(753c) Designing Engineered Tissue Platforms for in Vitro Disease Modeling and Regenerative Applications

Our research group uses biomaterial-based platforms and tissue engineering strategies to design in vitro models that capture the complexities of the changing tissue microenvironment in development, regeneration, and disease. One particular complexity of interest is fibrosis, which occurs during wound healing and disease. The fibrotic tissue microenvironment experiences increased extracellular matrix (ECM) deposition, crosslinking, and linearization of ECM fibers, while undergoing degradation over time. This dynamic ECM remodeling produces an altered ECM with heterogeneity in stiffness, architecture, and biodegradability at the micro- and macroscales. Yet, current preclinical in vitro models of disease or regeneration often lack relevant features to reflect the spatial and temporal events that drive fibrotic and repair processes in vivo. We have proposed a series of engineered tissue platforms that incorporate the progressive elements of fibrosis and related ECM heterogeneity to increase the physiological relevance of our models.

At a fundamental level, our focus is on our ability to independently and simultaneously control progressive stiffening and heterogeneity in ECM architecture and stiffness to embrace the collective effects of fibrosis. We primarily use natural biomaterials (e.g., type I collagen, hyaluronic acid) to explore techniques such as photopolymerization to control ECM stiffness over time and macromolecular crowding to control architecture. In both approaches, we are interested in bulk and local ECM changes in biophysical properties and how cells sense and respond to those changes. When considering our platforms in the context of disease, we focus on pancreatic ductal adenocarcinoma (PDAC) and lymphedema, two diseases with significant fibrotic mechanisms that influence disease progression and treatment. For PDAC, we use biomaterials that reflect in vivo tissue composition and focus on how progressive stiffening and heterogeneous architecture drive metastatic events and immunosuppression. We believe that the fibrotic tumor microenvironment drives those events by promoting invasive cell phenotypes and regulating cancer and stromal cell trafficking through lymphatic vessels. In lymphedema studies, we seek to improve models of lymphatic growth by decoupling system responses (e.g., chemokine signaling) from fibrotic elements (e.g., progressive stiffening) to resolve discrepancies between in vitro and in vivo results and gain insight into therapeutic approaches to restore lymphatic function. Finally, we have entered into a collaboration to explore opportunities in additive manufacturing of biodegradable metal-polymer composites that can be used to improve our understanding of processes in bone remodeling and regeneration. Moreover, we see these additively manufactured platforms as a potential way to resolve fundamental questions about the interplay between pore structure (e.g., size, shape, distribution, gradient), surface topography, and mechanics in regulating the behaviors of cell types involved in various stages of bone regeneration.

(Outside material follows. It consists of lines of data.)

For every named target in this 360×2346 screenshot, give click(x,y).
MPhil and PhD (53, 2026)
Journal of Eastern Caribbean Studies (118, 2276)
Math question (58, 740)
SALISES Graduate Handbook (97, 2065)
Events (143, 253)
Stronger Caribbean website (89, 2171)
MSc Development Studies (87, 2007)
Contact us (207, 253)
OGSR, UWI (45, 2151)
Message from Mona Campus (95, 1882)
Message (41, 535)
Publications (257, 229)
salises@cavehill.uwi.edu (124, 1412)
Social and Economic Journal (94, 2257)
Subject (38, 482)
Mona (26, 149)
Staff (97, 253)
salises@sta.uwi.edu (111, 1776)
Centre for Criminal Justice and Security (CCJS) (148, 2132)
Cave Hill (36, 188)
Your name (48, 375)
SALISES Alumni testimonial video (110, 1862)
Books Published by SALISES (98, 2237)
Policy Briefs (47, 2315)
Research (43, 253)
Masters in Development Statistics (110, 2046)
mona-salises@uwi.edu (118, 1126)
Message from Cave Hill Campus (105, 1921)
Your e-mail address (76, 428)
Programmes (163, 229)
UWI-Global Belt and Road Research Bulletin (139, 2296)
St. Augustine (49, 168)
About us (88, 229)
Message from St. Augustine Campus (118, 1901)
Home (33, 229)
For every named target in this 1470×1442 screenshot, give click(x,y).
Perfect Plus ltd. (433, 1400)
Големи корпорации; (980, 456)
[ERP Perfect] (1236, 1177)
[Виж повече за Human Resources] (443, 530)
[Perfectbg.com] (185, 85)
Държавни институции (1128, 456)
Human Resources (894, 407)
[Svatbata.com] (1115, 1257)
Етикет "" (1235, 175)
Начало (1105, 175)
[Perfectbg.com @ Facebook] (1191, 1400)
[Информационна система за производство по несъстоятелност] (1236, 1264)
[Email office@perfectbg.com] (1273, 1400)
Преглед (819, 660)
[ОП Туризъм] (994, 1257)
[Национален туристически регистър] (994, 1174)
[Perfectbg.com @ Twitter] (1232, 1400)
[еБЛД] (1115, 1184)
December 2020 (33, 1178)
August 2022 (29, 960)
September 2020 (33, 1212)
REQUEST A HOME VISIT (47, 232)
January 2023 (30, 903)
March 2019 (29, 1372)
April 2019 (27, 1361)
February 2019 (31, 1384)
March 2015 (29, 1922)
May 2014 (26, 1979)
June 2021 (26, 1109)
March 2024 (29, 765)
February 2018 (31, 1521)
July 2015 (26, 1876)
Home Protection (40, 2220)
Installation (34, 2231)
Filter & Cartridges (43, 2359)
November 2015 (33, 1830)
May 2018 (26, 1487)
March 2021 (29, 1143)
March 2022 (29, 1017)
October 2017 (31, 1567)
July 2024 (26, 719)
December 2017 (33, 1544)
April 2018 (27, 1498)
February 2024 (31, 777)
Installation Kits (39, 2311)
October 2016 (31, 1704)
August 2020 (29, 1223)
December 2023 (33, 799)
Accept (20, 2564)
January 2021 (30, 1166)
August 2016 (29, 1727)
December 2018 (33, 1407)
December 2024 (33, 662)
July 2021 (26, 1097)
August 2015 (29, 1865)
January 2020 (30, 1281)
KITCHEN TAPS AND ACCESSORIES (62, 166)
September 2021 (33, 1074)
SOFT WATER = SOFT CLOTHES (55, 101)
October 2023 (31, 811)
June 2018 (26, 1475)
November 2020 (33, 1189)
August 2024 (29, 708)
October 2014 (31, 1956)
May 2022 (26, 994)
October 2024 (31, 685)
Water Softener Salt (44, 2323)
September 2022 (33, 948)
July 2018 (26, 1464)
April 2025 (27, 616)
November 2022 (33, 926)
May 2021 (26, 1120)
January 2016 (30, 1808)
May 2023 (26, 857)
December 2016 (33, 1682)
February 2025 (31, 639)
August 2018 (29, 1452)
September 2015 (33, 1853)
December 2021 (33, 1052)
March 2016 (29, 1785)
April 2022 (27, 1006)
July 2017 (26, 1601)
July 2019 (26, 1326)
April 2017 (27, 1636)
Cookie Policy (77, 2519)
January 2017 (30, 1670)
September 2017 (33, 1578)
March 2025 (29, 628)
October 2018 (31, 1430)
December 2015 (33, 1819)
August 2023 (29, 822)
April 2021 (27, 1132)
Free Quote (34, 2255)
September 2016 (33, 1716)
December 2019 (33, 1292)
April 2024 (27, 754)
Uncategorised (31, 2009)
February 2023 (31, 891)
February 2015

With a combination of controlled manipulation of biomaterial properties cell-mediated events, and fabrication techniques, we aim to generate a portfolio of approaches by which we can generate context-specific engineered tissues. This approach to improve in vitro model design will increase our overall understanding of the fundamental role of fibrosis in a host of situations. Moreover, successful models will provide further insight into how diseases develop and progress and how to control regenerative processes, particularly at the interface between repair and fibrosis, for improved patient care.